36247 inferior epigastric
36246-59 for internal iliac
75736-26
75736-26-59 for epigrastic and iliac 
75710-26 I dont see angigo of the lower extremity documented
75625-26 aortogram


----------



## donnajrichmond (Jan 17, 2012)

MADDIE said:


> Not sure of codes for the following and would appreciate any input. Right femoral artery puncture, ultra flush catheter placed in the distal aorta and aortogram and pelvic angiogram obtained. Utilizing a guide wire with a glide catheter the left external iliac artery was selected. Multiple different views were obtained. The inferior epigastirc artery was then selected using a guidewire in combination with a glide catheter. This showed no extravasation. At this point the internal iliac artery was selected using a glide catheter and wire. Multiple views were taken. Again no extravasation was seen.
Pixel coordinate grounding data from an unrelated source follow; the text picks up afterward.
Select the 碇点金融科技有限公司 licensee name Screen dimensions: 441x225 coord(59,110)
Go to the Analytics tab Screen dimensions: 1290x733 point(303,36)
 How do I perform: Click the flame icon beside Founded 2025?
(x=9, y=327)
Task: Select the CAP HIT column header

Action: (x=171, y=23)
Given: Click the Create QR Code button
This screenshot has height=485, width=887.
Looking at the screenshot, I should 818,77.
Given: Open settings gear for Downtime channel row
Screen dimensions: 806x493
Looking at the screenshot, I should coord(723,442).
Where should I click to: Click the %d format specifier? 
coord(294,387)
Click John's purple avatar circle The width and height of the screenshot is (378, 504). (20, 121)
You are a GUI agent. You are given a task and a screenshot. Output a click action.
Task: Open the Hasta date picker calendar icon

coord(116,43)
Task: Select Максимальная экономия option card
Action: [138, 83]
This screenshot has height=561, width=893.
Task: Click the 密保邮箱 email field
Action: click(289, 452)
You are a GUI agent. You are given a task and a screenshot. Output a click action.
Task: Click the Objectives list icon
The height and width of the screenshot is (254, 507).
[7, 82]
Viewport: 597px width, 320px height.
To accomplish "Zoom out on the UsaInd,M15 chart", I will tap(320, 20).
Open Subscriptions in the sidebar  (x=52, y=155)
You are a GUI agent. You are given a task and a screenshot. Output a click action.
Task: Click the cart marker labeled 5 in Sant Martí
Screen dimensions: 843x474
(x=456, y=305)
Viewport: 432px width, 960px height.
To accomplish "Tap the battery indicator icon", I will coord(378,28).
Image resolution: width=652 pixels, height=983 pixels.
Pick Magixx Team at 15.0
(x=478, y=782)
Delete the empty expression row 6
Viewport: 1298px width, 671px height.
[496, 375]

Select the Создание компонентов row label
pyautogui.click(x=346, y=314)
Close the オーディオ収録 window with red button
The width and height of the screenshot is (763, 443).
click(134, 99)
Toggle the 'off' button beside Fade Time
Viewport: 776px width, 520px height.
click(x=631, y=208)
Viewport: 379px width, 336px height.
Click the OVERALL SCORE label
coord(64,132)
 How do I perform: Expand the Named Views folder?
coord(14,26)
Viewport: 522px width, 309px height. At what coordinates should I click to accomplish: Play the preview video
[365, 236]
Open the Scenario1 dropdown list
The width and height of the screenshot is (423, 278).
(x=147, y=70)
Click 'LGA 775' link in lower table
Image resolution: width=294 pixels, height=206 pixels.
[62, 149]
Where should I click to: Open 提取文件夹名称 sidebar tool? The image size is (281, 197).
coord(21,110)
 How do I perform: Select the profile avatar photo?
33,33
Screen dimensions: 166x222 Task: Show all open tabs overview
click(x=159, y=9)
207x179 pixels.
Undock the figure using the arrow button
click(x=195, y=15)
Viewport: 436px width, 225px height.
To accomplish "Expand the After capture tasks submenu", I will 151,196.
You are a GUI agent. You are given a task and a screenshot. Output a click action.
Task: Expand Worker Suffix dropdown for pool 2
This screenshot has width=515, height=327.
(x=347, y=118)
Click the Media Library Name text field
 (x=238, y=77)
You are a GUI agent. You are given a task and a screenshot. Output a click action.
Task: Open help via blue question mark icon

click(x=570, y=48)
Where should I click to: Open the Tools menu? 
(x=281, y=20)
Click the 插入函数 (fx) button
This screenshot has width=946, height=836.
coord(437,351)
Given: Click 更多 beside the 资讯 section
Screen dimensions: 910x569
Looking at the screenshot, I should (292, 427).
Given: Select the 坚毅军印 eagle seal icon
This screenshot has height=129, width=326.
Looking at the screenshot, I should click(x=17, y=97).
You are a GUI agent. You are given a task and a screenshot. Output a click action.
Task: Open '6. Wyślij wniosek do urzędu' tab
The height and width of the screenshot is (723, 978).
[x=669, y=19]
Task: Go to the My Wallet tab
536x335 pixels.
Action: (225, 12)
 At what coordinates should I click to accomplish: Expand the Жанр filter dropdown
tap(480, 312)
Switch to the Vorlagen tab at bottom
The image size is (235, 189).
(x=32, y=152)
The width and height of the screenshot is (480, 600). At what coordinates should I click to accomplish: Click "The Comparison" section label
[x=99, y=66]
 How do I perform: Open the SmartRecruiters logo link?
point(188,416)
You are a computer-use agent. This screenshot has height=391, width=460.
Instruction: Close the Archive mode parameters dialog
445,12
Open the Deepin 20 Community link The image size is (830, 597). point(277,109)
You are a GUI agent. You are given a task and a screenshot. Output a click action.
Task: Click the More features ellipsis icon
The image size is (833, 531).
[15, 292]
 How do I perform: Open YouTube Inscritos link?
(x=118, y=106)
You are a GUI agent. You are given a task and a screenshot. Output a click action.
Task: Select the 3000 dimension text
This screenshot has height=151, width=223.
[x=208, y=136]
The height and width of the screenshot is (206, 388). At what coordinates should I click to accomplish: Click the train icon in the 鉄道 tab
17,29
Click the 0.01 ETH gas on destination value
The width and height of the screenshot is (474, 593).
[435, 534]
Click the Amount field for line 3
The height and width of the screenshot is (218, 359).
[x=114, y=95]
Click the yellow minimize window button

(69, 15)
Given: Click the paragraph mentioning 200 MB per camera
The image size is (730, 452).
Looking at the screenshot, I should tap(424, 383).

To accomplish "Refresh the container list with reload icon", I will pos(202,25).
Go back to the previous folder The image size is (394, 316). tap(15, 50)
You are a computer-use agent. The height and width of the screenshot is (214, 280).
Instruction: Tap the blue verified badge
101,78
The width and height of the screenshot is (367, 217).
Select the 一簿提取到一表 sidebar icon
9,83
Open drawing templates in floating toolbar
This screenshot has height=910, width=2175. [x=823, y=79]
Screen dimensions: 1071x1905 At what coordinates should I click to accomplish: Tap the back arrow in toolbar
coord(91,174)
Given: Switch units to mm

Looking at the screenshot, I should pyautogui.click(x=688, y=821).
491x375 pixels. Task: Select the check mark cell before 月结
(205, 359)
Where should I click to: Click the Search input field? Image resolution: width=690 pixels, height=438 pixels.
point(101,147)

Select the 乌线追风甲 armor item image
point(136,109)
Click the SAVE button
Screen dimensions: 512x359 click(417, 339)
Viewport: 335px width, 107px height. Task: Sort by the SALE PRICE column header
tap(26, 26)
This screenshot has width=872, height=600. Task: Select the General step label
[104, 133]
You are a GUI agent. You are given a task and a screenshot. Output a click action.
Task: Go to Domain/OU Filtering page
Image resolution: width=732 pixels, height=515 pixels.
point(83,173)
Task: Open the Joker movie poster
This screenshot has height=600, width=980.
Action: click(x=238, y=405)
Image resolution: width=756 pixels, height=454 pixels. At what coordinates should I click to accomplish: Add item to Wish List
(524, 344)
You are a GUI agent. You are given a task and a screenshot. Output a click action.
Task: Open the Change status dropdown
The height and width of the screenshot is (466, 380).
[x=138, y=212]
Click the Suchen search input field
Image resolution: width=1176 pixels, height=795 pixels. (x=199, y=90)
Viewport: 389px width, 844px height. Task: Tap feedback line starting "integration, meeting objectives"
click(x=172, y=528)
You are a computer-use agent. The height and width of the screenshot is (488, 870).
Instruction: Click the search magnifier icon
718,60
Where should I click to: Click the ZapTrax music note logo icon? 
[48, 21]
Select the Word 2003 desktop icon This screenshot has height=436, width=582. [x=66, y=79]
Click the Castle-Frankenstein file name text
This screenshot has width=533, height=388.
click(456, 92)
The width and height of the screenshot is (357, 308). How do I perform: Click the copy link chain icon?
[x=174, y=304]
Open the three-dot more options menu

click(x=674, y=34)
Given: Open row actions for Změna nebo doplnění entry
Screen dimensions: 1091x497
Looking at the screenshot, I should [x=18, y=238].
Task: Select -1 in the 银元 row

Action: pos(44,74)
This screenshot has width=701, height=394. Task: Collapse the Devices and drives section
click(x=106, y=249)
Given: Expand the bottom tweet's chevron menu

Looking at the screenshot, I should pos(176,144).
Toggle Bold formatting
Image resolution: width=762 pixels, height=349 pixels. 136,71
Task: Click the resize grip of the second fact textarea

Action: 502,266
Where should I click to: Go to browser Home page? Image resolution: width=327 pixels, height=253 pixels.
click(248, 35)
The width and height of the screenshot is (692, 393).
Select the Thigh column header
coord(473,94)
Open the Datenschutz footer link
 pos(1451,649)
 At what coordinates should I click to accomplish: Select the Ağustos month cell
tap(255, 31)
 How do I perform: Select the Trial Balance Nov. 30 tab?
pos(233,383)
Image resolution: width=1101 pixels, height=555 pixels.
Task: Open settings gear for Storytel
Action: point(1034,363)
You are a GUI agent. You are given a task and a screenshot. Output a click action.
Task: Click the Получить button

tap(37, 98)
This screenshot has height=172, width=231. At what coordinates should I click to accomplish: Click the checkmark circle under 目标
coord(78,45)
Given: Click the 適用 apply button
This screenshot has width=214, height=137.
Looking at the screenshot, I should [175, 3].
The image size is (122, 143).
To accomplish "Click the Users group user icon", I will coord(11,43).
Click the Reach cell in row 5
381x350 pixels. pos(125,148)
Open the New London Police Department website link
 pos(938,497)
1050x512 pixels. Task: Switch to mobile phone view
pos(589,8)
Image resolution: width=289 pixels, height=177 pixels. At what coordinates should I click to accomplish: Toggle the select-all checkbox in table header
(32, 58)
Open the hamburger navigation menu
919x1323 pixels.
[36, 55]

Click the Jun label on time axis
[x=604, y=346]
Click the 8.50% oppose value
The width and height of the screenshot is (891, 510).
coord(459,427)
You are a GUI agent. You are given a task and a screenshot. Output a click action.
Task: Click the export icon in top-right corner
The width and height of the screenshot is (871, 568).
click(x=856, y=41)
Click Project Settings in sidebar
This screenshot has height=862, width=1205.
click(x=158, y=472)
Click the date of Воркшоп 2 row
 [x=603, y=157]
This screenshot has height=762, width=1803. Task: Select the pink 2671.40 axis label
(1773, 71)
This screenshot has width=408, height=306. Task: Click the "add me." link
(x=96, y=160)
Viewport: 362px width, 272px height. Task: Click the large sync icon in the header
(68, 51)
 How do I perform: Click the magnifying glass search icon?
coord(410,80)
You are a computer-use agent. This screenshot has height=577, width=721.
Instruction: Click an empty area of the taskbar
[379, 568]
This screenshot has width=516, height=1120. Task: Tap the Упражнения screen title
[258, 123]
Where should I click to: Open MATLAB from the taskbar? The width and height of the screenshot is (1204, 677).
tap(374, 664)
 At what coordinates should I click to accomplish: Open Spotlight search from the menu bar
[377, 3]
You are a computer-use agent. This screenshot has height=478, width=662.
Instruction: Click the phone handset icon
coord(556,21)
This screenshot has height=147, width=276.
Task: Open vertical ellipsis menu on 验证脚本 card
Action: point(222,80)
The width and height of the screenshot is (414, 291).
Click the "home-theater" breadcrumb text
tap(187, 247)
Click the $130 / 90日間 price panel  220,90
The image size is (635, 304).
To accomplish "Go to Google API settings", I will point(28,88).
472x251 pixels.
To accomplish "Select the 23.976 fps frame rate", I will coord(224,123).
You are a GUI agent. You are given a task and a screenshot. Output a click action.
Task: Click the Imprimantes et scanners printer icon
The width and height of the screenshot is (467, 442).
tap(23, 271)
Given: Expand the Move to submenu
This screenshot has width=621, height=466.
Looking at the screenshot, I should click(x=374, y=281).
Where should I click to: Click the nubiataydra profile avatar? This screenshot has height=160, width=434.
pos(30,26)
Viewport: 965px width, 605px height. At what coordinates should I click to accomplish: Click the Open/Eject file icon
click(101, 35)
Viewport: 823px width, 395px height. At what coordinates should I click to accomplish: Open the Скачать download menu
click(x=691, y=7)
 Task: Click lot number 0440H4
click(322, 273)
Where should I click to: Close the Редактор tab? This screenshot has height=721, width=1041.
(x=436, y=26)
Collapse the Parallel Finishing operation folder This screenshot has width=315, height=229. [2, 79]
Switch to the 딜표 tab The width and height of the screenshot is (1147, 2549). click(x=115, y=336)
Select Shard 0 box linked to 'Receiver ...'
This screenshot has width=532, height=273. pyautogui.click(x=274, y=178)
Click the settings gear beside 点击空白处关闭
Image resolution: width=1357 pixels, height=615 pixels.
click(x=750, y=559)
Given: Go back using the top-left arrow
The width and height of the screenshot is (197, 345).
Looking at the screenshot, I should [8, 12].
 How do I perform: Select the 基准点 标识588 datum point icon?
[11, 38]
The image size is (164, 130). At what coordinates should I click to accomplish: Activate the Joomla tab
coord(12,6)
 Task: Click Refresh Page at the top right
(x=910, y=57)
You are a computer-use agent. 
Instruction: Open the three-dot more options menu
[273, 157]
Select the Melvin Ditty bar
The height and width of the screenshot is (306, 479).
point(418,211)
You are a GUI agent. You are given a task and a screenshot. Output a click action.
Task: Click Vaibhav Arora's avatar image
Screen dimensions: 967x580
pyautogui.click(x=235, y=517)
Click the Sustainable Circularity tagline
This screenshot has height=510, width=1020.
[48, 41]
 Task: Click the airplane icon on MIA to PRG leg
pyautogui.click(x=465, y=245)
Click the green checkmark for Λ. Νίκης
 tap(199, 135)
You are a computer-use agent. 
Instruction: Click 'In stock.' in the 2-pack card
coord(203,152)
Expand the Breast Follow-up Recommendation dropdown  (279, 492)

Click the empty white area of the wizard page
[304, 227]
I'm thinking the following codes: 36247, 36246, 75736/26 75736/26, 75710/26, 75625/26
> Thanks for any help.



36247 for inferior epigastric
36248 for internal iliac
75710 for the external iliac angiogram (if it was diagnostic and not roadmapping) 
75736 for inferior epigastric angio 
75736 for internal iliac angio
I wouldn't code for aortagram based on the documentation you provided because the catheter was in the distal aorta so a full and complete aortogram would not have been done.  If the "pelvic angiogram" was a diagnostic bilateral ileofemoral study, then code that 75710 and code 75774 for the external iliac angio (instead of as above).  If no findings documented and it was only roadmapping, do not code.


----------